As the world’s widest reaching digital celebration of LGBT film, the initiative, now in its third year will be promoted through the British Council’s global network of over 100 countries, reaching audiences from the Americas, China and India, to Europe, the Middle East and beyond. This will be a chance for audiences, wherever they are, to enjoy LGBT cinema and to find out more about emerging LGBT filmmakers from around the world. For the first time – and commemorating the fact that 2017 marks 50 years since the decriminalisation of homosexuality in the UK – all five of the selected films are British.
Last year, the campaign reached 140 million people in 179 countries, with the United Arab Emirates, Mexico, Thailand, Saudi Arabia, the Netherlands and Germany being among the countries where the films were watched the most.
The five short films selected for 2017 include both drama and documentaries and tell stories of lesbian, gay, bisexual and transgender experiences. They range from the tentative steps of first love, through an intimate portrait of an extraordinary family, to an exuberant picture of underground cultural expression. They are:
Director Rosie Westhoff / UK 2016 / 8 mins
An almost wordless story of the flash of first love as a young girl waits for her train in Britain.
Where We Are Now
Director Lucie Rachel UK 2016 / 9 mins
An intimate documentary portrait of the relationship between a transgender parent and her bisexual daughter in Scotland.
Director Jonny Ruff / UK 2016 / 13 mins
A boxer finds his world turned upside down by the arrival of a new fighter at the club.
Director Nick Rowley / UK/France 2016 / 9 mins
Era, a young migrant from Guadeloupe living in Paris, introduces his brother to leotards, heels and the ‘fierce’ attitude of the dance movement ‘voguing’.
Director Christopher Manning / UK 2016 / 9 mins
After chatting to a guy online, shy Jamie makes the bold step to meet up with him in person.
The five films will be available to watch online from 16-26 March on the British Council Arts YouTube channel and BFI Player.

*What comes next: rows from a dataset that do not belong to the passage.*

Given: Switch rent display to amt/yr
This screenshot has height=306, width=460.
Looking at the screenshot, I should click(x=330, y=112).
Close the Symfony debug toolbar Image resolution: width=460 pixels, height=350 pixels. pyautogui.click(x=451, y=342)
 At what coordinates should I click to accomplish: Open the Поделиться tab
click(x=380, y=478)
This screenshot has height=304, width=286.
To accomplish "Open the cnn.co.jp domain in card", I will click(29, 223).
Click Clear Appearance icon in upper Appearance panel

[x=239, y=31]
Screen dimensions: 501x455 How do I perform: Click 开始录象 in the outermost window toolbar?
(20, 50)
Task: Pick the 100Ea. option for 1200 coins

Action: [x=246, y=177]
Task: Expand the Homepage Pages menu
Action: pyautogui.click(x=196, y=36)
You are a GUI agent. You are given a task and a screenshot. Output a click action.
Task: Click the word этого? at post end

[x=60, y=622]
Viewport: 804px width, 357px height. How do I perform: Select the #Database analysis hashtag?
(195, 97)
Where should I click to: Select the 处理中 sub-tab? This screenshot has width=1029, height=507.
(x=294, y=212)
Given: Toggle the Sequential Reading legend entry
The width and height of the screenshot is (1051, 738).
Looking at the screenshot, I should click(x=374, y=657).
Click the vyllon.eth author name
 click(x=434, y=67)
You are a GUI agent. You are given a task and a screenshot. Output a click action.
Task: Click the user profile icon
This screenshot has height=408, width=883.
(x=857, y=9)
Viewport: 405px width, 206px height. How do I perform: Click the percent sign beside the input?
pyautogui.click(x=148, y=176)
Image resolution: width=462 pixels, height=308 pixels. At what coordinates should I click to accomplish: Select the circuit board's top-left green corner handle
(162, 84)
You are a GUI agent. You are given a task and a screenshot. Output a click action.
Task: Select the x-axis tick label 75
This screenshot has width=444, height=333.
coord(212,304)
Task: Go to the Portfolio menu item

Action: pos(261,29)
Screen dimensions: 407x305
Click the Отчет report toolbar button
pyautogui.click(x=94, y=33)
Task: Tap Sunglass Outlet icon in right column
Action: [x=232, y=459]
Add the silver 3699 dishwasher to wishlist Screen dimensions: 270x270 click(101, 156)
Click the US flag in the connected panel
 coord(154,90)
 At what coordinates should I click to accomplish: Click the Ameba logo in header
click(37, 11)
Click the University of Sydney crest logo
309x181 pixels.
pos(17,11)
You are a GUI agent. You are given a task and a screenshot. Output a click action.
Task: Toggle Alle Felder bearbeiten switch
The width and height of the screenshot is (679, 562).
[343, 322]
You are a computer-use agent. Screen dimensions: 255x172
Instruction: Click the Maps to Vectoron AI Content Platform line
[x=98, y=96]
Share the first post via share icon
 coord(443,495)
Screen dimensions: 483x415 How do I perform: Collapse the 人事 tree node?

Jake Graf, director of Chance, which was one of the #FiveFilms4Freedom in 2015, said:
“The magic and reach of film had always seemed impressive to me, but never more so than after seeing the effect of Chance’s inclusion in the pioneering #FiveFilms4Freedom project. With heartfelt emails of thanks and support from so far as Afghanistan, Lebanon and Russia, I realised that film’s power and ability to elicit positive change is truly limitless.”
Briony Hanson, the British Council’s Director of Film, said:
“The #FiveFilms4Freedom initiative provides a great opportunity for directors to get a worldwide audience, and for a new audience to appreciate the stories and lives of the LGBT community. This event is about generating openness, empathy and showing solidarity with people in countries who do not have the same freedoms.”
Tricia Tuttle, Deputy Head of Festivals at the British Film Institute, added:
“BFI Flare: London LGBT Film Festival programmes to entertain but also to open hearts and minds. Film has a unique ability to help people understand each other and we’re excited to harness that through these wonderful films. And in this year, as we reflect on the momentous occasion of the 50th anniversary of the partial decriminalisation of homosexuality in the UK, we wanted to showcase five British short films. That UK filmmakers have the freedom to tell such a rich variety of stories about LGBT experience, is the legacy of the pioneers and advocates who came before.”